Tests on the infertile mice showed that the sperm cells remained round rather than becoming elongated, as they should be.

Adams and his group went on to look at whether the levels of JAM-C changed as sperm cells matured. They noticed that the molecule was widely distributed in round sperm cells, but was present at higher concentrations on one side of the cell.
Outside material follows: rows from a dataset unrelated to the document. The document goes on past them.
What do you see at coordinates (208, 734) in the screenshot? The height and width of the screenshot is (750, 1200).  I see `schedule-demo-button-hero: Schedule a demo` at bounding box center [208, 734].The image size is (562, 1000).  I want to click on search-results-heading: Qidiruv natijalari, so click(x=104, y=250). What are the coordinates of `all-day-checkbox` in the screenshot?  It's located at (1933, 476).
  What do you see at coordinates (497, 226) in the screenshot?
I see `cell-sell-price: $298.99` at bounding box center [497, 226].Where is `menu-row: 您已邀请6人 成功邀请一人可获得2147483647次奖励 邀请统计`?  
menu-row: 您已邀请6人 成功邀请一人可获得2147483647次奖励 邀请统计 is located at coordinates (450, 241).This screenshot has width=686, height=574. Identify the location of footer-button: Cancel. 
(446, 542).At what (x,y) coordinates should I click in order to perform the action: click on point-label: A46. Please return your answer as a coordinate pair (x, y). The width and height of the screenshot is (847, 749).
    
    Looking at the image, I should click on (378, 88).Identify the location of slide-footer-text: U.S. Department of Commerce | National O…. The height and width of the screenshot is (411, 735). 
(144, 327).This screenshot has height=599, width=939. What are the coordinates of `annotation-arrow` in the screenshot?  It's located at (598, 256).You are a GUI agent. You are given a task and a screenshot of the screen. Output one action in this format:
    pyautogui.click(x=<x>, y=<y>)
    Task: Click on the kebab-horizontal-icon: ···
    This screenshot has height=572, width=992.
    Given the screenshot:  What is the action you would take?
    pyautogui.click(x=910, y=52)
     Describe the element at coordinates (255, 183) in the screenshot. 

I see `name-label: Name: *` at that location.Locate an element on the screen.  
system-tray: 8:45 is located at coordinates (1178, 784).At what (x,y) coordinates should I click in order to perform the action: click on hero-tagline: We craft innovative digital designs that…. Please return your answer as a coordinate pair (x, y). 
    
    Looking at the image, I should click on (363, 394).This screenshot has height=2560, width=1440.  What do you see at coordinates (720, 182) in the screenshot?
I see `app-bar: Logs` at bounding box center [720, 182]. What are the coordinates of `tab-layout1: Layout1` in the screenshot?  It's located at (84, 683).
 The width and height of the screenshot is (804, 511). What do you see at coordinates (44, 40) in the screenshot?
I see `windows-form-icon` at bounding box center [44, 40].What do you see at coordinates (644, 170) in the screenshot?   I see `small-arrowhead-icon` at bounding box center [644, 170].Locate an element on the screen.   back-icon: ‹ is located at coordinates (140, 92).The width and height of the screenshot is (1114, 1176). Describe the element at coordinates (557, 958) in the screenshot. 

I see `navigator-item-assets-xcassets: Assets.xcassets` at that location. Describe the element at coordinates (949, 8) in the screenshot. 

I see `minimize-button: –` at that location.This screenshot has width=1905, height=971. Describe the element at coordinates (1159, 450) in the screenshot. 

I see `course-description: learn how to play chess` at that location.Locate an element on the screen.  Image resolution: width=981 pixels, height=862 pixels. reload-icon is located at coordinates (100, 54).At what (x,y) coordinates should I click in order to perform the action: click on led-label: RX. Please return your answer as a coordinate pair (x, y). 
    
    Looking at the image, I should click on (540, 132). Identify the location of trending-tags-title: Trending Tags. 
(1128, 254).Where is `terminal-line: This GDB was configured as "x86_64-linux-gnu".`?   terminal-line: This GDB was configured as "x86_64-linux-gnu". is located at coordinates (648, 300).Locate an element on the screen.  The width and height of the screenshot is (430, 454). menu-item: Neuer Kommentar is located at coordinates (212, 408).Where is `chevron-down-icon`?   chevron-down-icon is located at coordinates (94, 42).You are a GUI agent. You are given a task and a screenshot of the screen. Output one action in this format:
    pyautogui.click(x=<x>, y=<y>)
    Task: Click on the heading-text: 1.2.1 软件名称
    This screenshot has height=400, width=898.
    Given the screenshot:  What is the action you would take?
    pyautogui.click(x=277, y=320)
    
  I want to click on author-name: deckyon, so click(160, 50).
As the cells matured, JAM-C became localized to the heads of elongated sperm.

Knight said: “These findings led the team to believe that JAM-C might have a role in defining which end of the sperm cell becomes the head.”

To test that theory, they went on to study the cellular distribution of molecules known to regulate which end becomes the head. They found that those molecules, which include Par6, Cdc42 and PKC-lambda, had similar distributions to JAM-C during sperm development.

In order to find out if those proteins played similar roles in human spermiogenesis, Adams’ team also studied where JAM-C, Par6 and Cdc42 could be found in sections of human testes. They found that JAM-C was present in human spermatids (precursors to sperm cells), and that it was found on only one side of those cells - as in mice.

Patterns of distributions of both Par6 and Cdc42 also were similar to those seen in mice. Writing in Nature, the authors said: “Therefore, it seems that the role of JAM-C and downstream cell polarity regulators may be conserved and relevant for human reproduction.”

In their paper, they concluded: “Our results show that JAM-C is required for the polarization of round spermatids, which we attribute to its role in the recruitment of a cell polarity complex. . . It seems feasible that genetic defects, as well as other factors interfering with normal JAM-C function in the human reproductive system, could lead to male infertility.”

Knight said that Cancer Research UK hoped that researchers working on infertility would take the discovery forward. “It would be interesting, for example, to try to find out whether men attending infertility clinics have any mutations in the gene encoding JAM-C, in comparison with the general population,” she said. “If this turns out to be the case, further research into the role of JAM-C in the cell may lead to the development of new drugs that could treat men with this type of infertility.”